After having done the necessary research to pinpoint the best attributes of southern Vermont towns like Brattleboro and Wilmington, as well as the unique challenges that each one faces, business leaders throughout the region are now focused on coming up with a brand identity to market this area to the outside world.
Last week, Atlas Advertising CEO Ben Wright held a meeting at the Wilmington Town Offices, where he discussed how to cultivate and grow a message based around promoting the southern part of the state. The firm had been contracted last March to help develop a brand and marketing mechanism through a $100,000 grant as part of the Southern Vermont Sustainable Marketing Project.
This project is being given high priority in economic mitigation plans for the impending closure of Vermont Yankee and as a vital part of the Southern Vermont Comprehensive Economic Development Strategy to be released next month. The CEDS project was initiated to address the trend of declining population and economic vitality the region has experienced the last few years, which likely will be worse when Vermont Yankee closes in the fourth quarter of 2014.
These current and future challenges are too big for any one community to tackle on its own. That's why it's all the more important for businesses and town leaders throughout the region to work together.
"It's not a competition," said Bennington Area Chamber of Commerce Executive Director Joanne Erenhouse.
That much is obvious, but developing one brand identity to encompass all of the different communities in southern Vermont won't be easy. On the one hand you have "The One and Only Brattleboro" with its vibrant arts community, and then you have the ski and snowmobile culture of the Deerfield Valley area. And throughout the entire area you have the quaint gift shops, farmers' markets, maple sugar houses and cheese companies to promote.
As Brattleboro Development Credit Corporation Economic Development Director Laura Sibilia said, "The point of Vermont is the individuality So squashing all the brands within it would be defeating what we're doing."
But Wright assured last week's gathering that it is possible to create one "umbrella" brand that is compatible with the existing brands of the different communities.
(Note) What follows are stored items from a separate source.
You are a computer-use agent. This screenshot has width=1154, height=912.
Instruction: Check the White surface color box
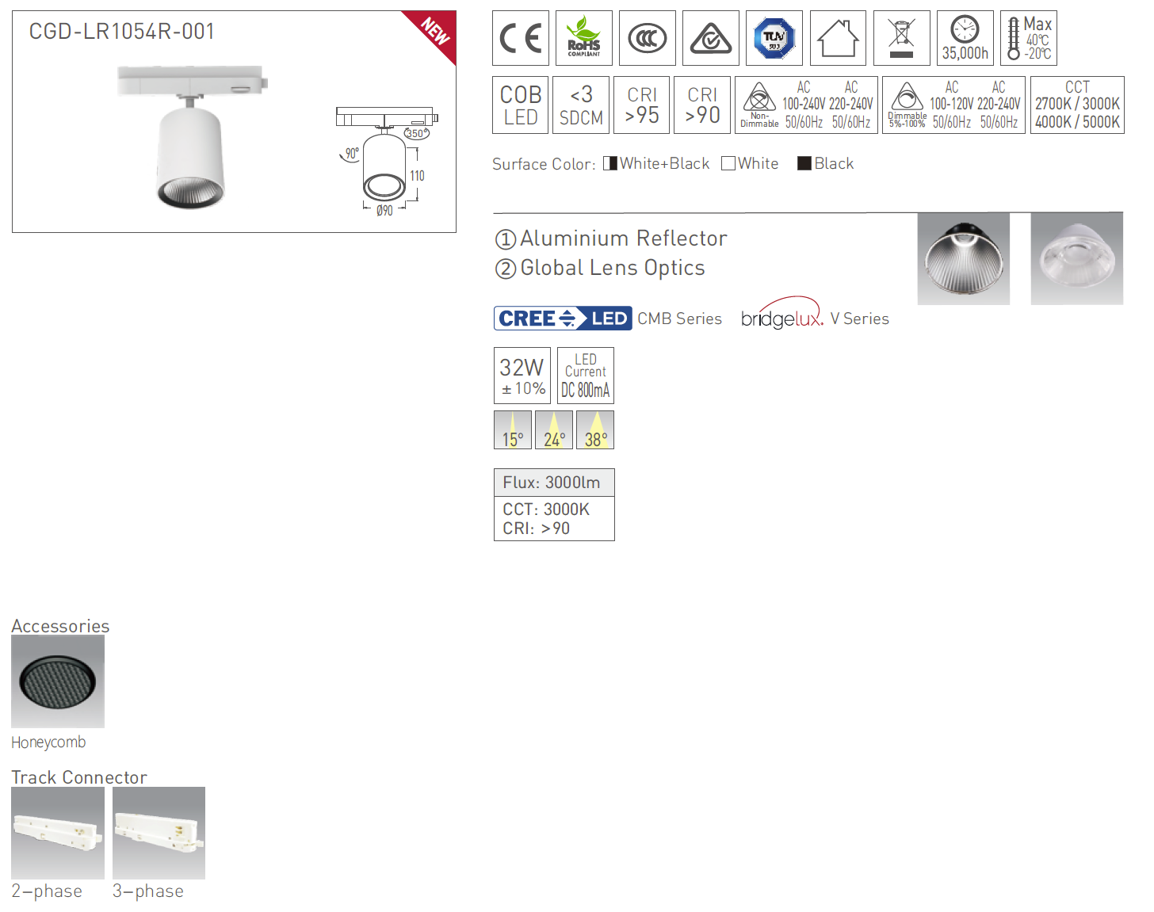click(728, 163)
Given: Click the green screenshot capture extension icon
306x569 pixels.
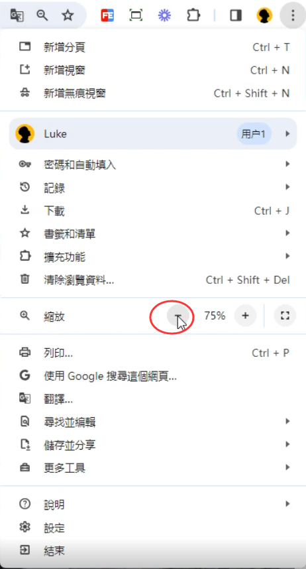Looking at the screenshot, I should 136,15.
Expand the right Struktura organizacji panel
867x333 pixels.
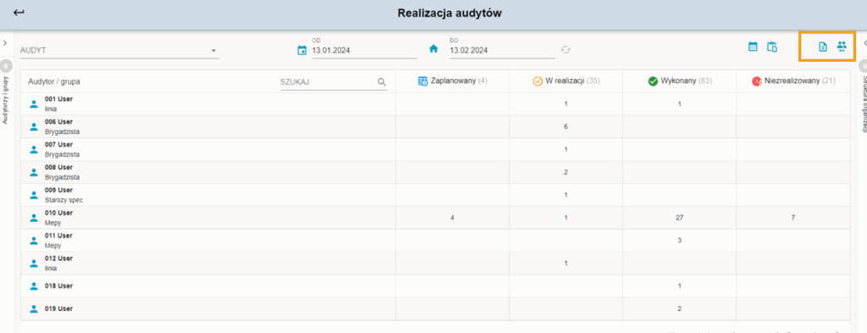864,43
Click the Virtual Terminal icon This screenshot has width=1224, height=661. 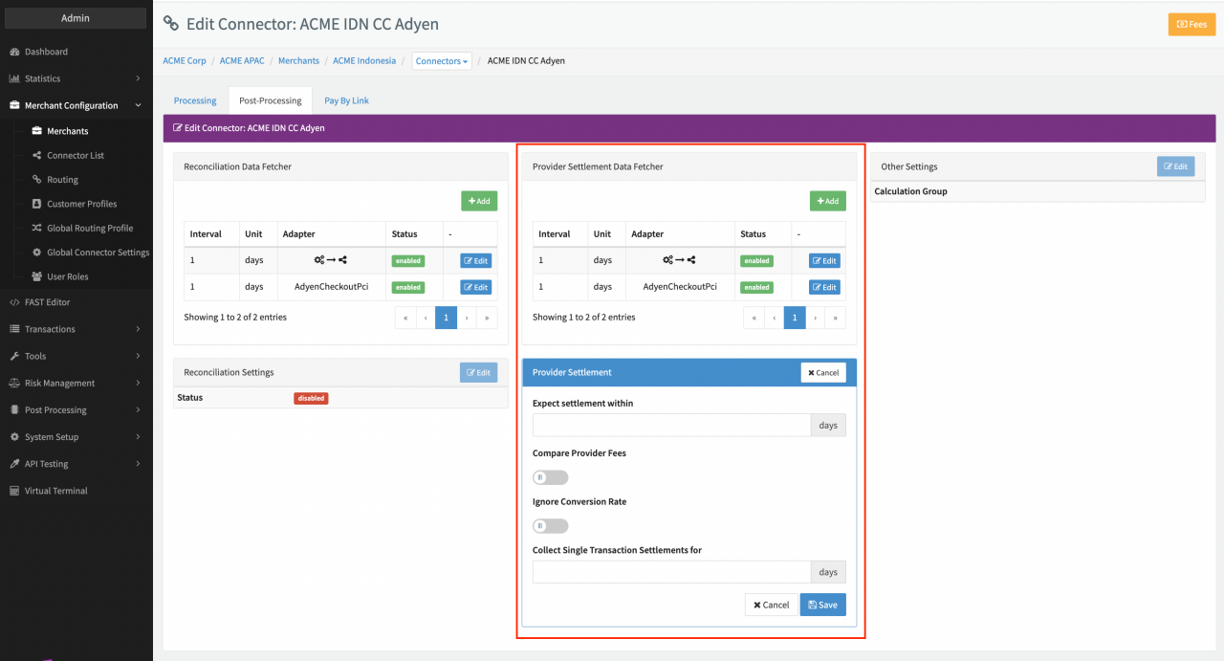click(x=14, y=491)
The goal, he explained, is to focus on the positive attributes these communities have in common, such as the quality of life, ability to access government in a way that is not possible in larger states, coming tax credits to Wilmington and Dover offering marketing assistance, and the proximity to New York City and Boston. He said it's important to make the marketing campaign about bringing people, not companies, and it should promote the region's fierce independence and independent identities.
We have high hopes that with so many talented and creative people from throughout the region working together, instead of against each other, that a brand identity for southern Vermont can be found to help promote the entire region as well as the unique qualities that make each community so special and attractive.